Landscape Architecture

Blending Science and Art to Create Attractive, Sustainable Landscapes

Landscape architecture is a discipline that blends science and art to deliver sustainable solutions that benefit the built and natural environments. Whether your project is a small site design, a local park, large multi-use development, or wetland bank, Clark Engineering’s landscape architecture team is dedicated to your project, from initial conception to final implementation. We apply our knowledge of the environment to create sustainable landscapes. Once your design is completed, we can also assist with your landscape management plan.


Site Planning

Clark’s landscape architectural staff looks at the site as a whole, considering topography, soils, hydrology, and overall goals of the client and end user when designing the landscape plan.
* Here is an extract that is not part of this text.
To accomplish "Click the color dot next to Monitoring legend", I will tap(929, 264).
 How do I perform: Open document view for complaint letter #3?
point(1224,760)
This comprehensive approach enables us to work effectively with engineers to develop a landscape plan that fits the site and its infrastructure, has adequate drainage, and makes efficient use of the owner’s maintenance budget for the long term.

Native Plant Restoration

Using native plants to restore a site or landscape often provides substantial benefit because these native plants are adapted to the environment and withstand local weather, common diseases, and wildlife. These characteristics reduce maintenance requirements, thereby reducing long-term costs. Clark’s landscape architecture and environmental staff has the experience to use native plants for the benefit of the environment and the owner.

Wetlands

Protecting the environment is important to our team. We understand the requirements of a successful wetland mitigation or stormwater management system. Our top priorities in designing a wetland mitigation site are preserving and enhancing existing wetland functions. When a wetland creation is required, the goal is to develop a site that mimics the functions of nature. Created wetlands can be used for wetland mitigation or for the purpose of treating stormwater. The Clark team has designed three wetland banks in South Dakota.

Sustainable Design

Clark Engineering is committed to reducing negative ecological impacts through skillful and thoughtful design services. We truly understand the need to minimize society’s impact on the environment by designing infrastructure that focuses on environmentally friendly materials and maintenance practices. Our goals are twofold – improving our clients’ bottom line and creating innovative and meaningful investments.

Best Management Practices

The landscape architect’s toolbox includes a variety of Best Management Practices (BMPs) for managing stormwater and maximizing the life of a landscape plan. Clark’s landscape architecture and environmental team understands the interaction of soil, water, and plants in the context of a development site and works with engineers and the client to design a landscape that is beautiful, sustainable, and durable.

Stormwater Management

As development occurs, managing stormwater is key to preventing erosion and protecting downstream water bodies. A well-designed landscape provides for infiltration and controls the flow of stormwater, in addition to beautifying the site.

Master Planning

The artistic side of landscape architecture truly flourishes at the outset of a project, when the location and type of site infrastructure is determined. The landscape is a key component of site infrastructure. By looking at a site as a whole or system, the landscape architect is able to enhance the site via the use of stormwater management features, careful plant selection, and overall layout of the landscape elements.

Rain Gardens

A rain garden can be an important piece of a community’s stormwater management infrastructure. Regardless of the type, the intent of rain gardens is to filter out pollutants in stormwater runoff before they can cause environmental harm. Clark’s landscape architects and civil engineers are skilled in designing rain gardens that can help minimize the impacts of stormwater on a variety of sites.